AIM OF THE TASK - For each line of the listing below that contains the string "header", copy the line.

══════════

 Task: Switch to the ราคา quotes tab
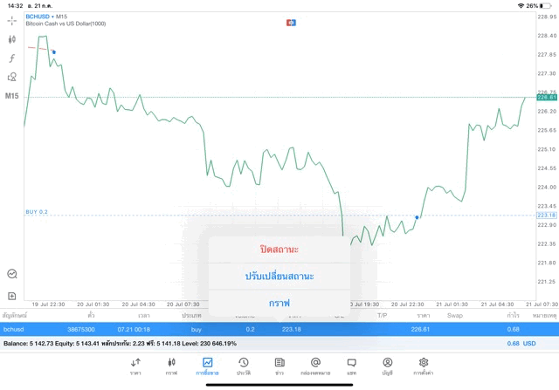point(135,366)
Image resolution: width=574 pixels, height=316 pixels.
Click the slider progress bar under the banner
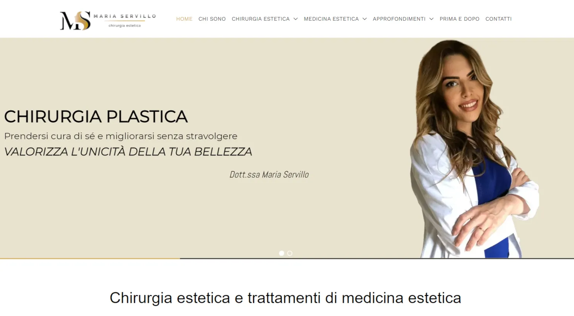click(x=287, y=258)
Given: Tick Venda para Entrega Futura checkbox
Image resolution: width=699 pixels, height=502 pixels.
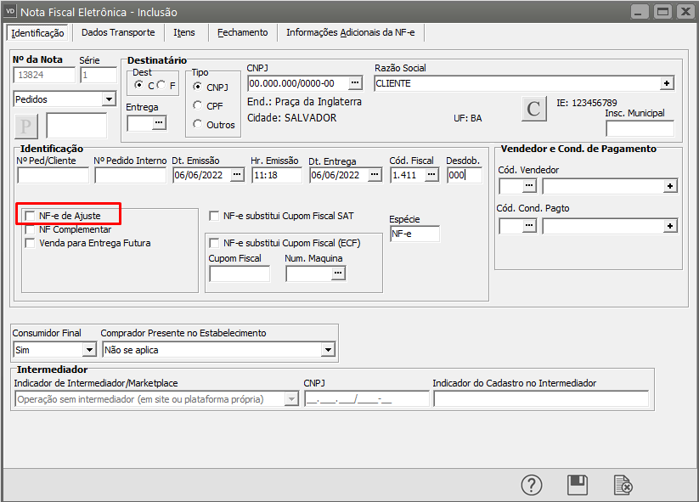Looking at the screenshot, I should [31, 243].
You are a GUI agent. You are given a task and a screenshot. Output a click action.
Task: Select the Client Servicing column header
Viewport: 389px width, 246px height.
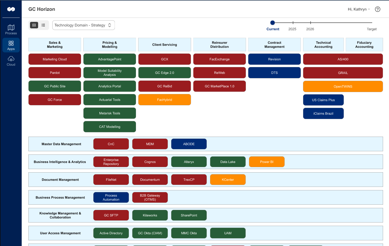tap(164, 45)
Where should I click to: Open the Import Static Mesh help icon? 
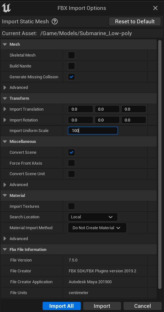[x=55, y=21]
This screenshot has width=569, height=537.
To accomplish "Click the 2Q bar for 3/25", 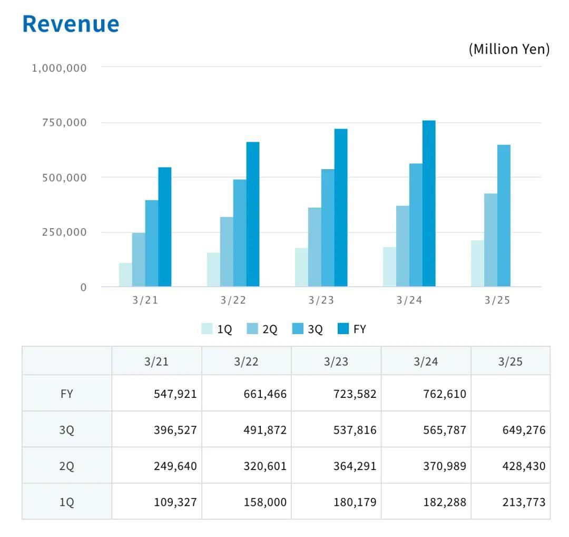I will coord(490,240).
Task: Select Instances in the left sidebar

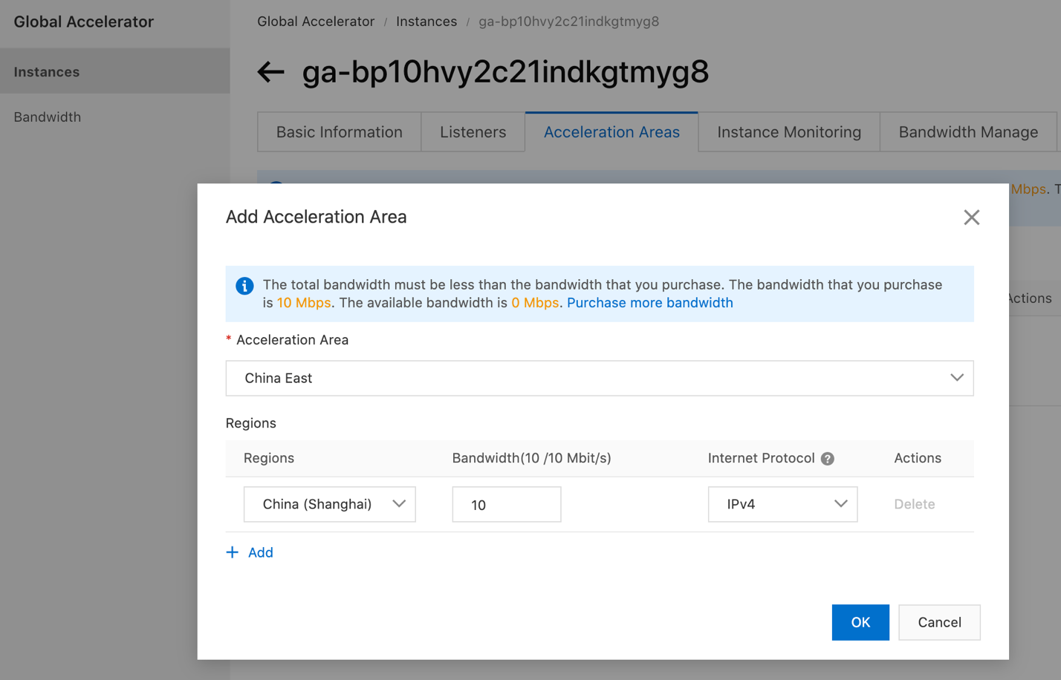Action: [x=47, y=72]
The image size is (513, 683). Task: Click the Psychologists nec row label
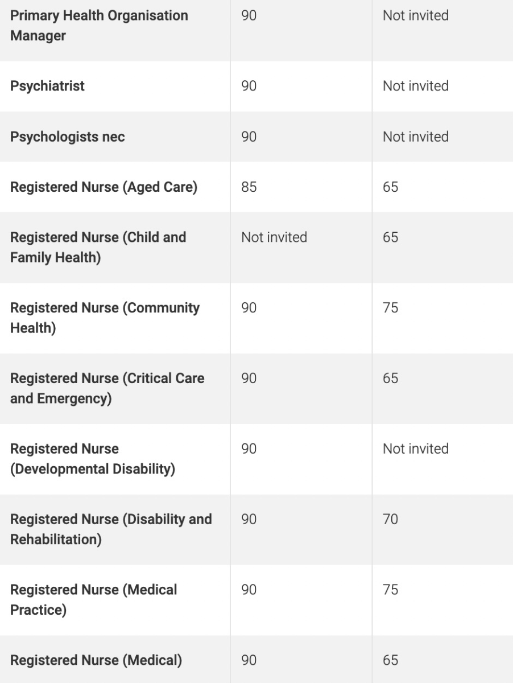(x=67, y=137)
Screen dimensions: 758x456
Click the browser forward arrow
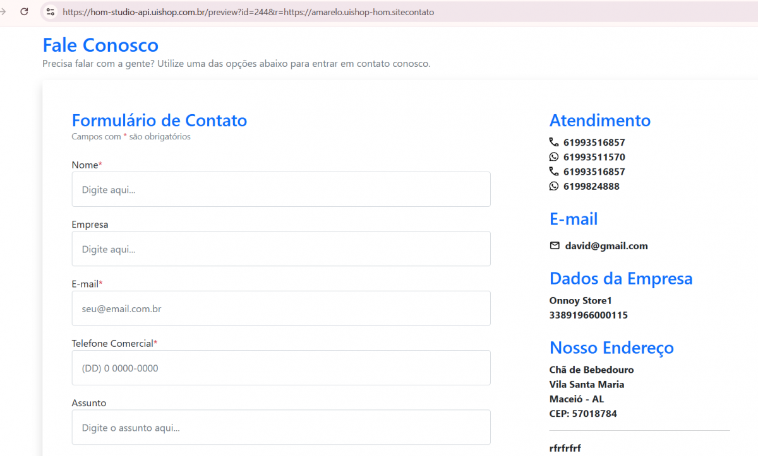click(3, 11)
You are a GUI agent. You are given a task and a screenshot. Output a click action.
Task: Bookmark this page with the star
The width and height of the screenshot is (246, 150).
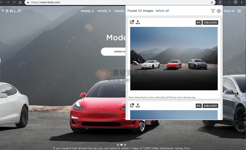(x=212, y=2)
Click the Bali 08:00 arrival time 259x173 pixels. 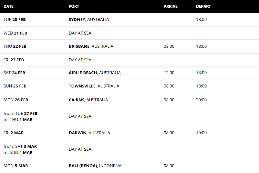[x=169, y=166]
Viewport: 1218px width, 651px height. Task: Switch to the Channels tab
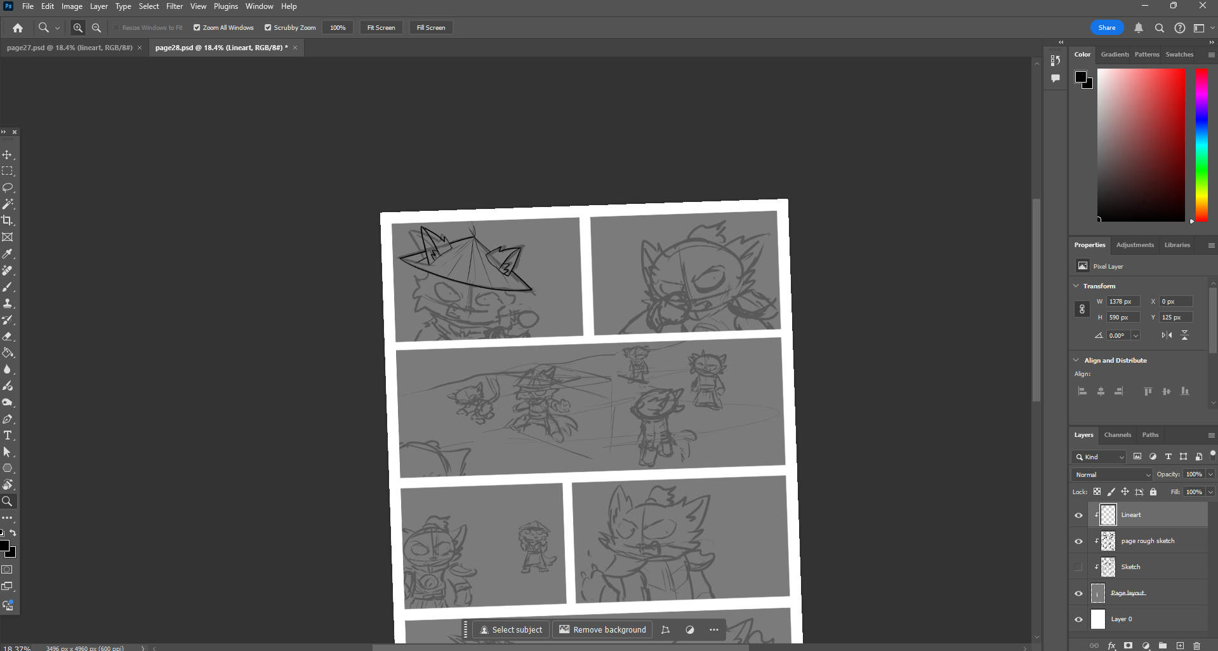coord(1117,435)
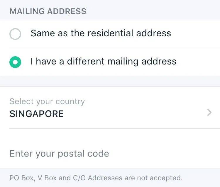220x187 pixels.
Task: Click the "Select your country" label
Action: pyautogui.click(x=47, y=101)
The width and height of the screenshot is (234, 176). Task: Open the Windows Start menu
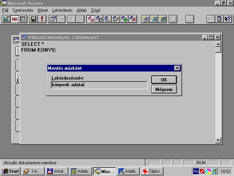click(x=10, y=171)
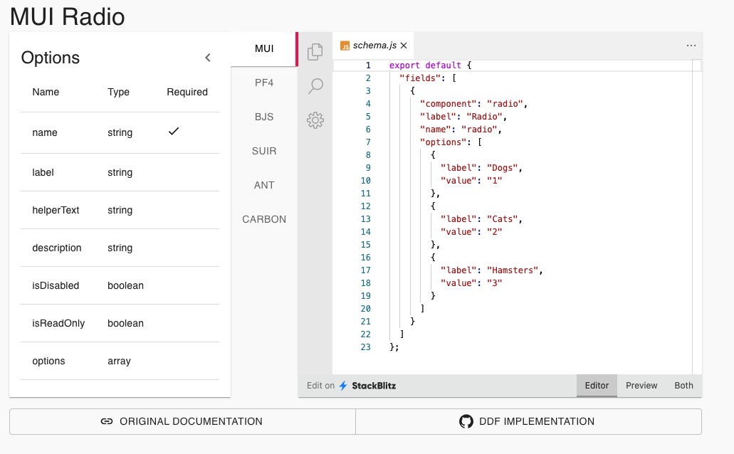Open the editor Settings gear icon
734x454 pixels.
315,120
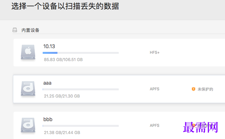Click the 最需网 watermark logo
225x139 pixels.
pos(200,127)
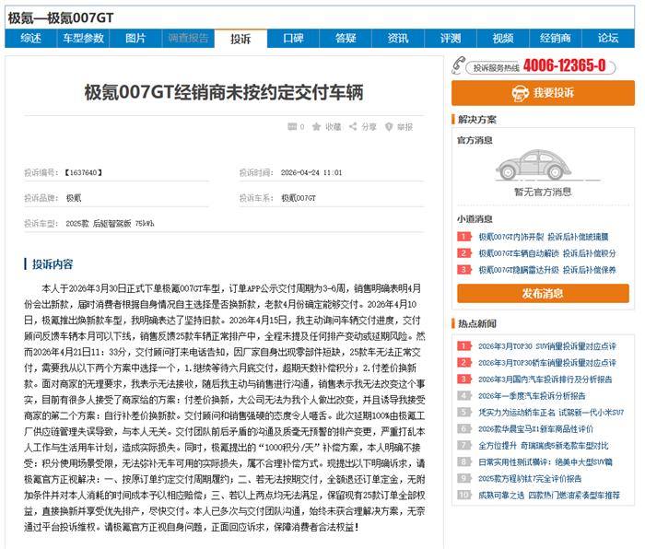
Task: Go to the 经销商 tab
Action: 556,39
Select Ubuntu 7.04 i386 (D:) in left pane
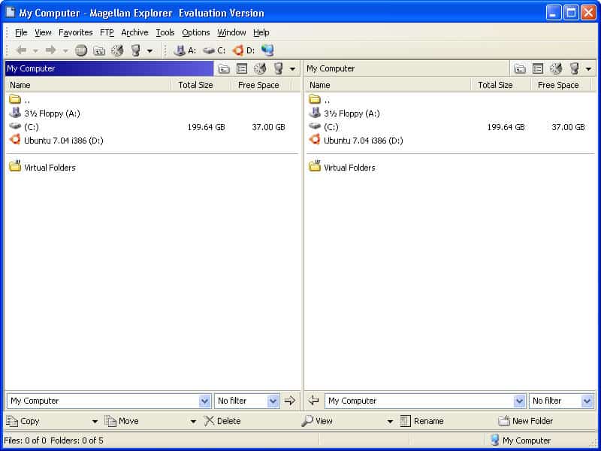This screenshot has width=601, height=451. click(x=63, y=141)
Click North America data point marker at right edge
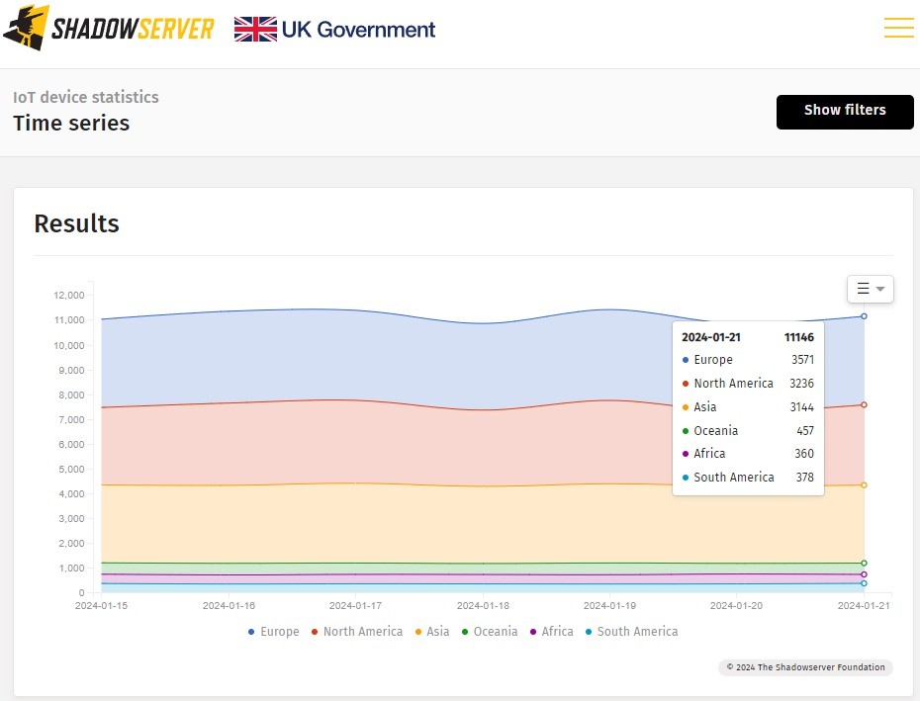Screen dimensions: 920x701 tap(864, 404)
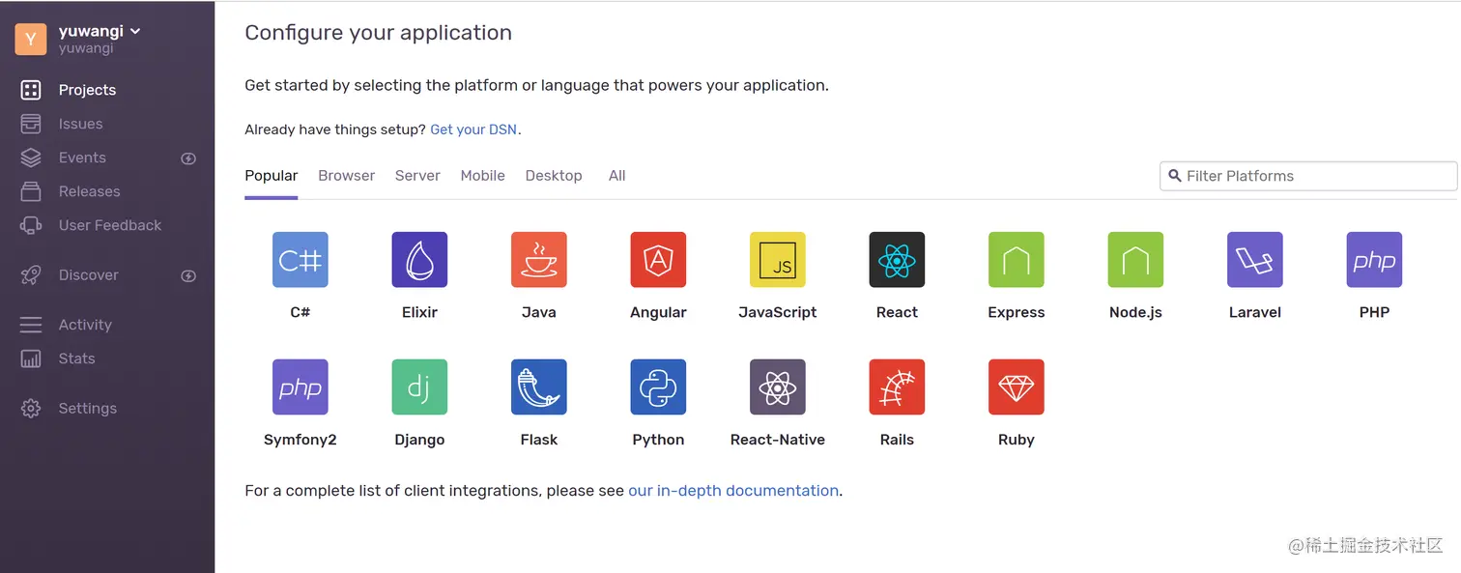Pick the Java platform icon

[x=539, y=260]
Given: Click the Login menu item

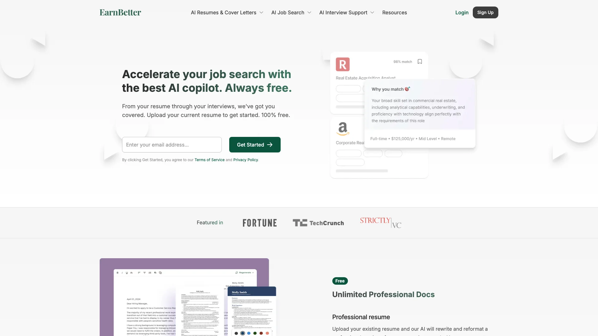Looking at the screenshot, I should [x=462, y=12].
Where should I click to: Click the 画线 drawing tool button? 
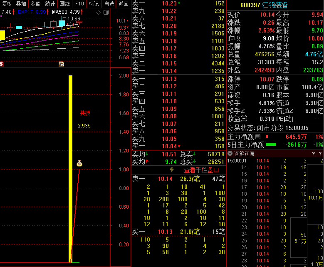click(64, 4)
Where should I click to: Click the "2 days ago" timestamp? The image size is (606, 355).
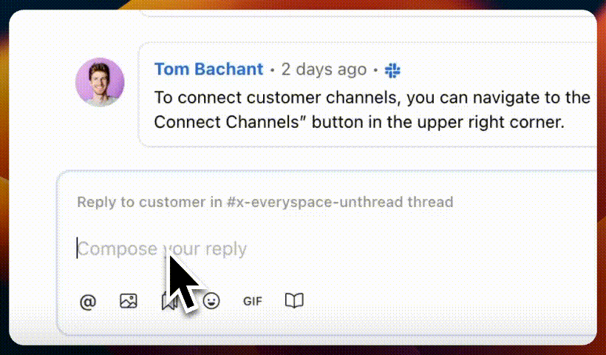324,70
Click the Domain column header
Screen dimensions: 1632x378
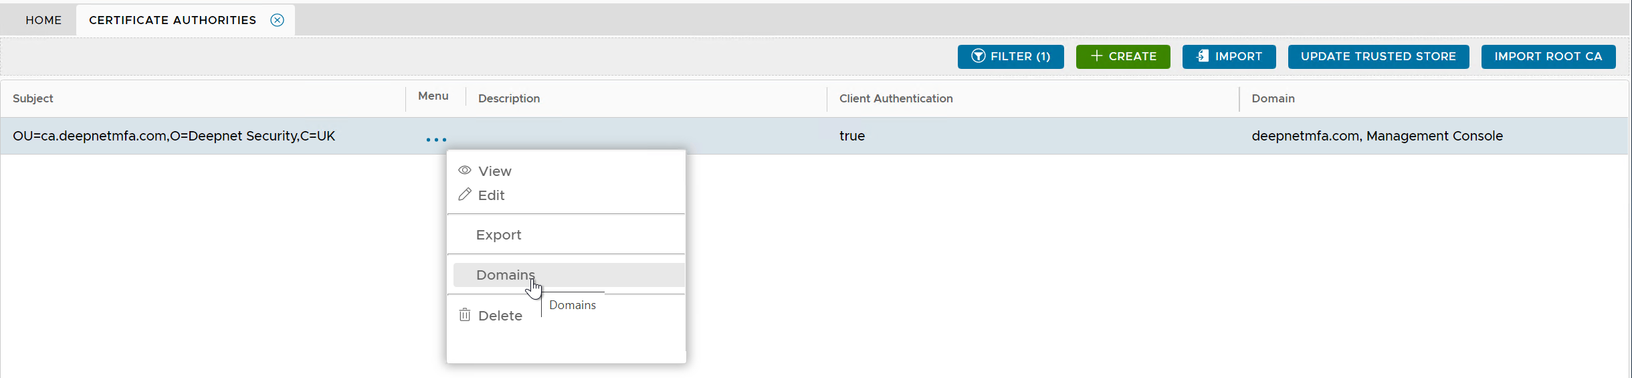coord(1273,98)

══════════

RESULT FOR THIS EXERCISE -
Task: Select the Client Servicing column header
Click the Domain column header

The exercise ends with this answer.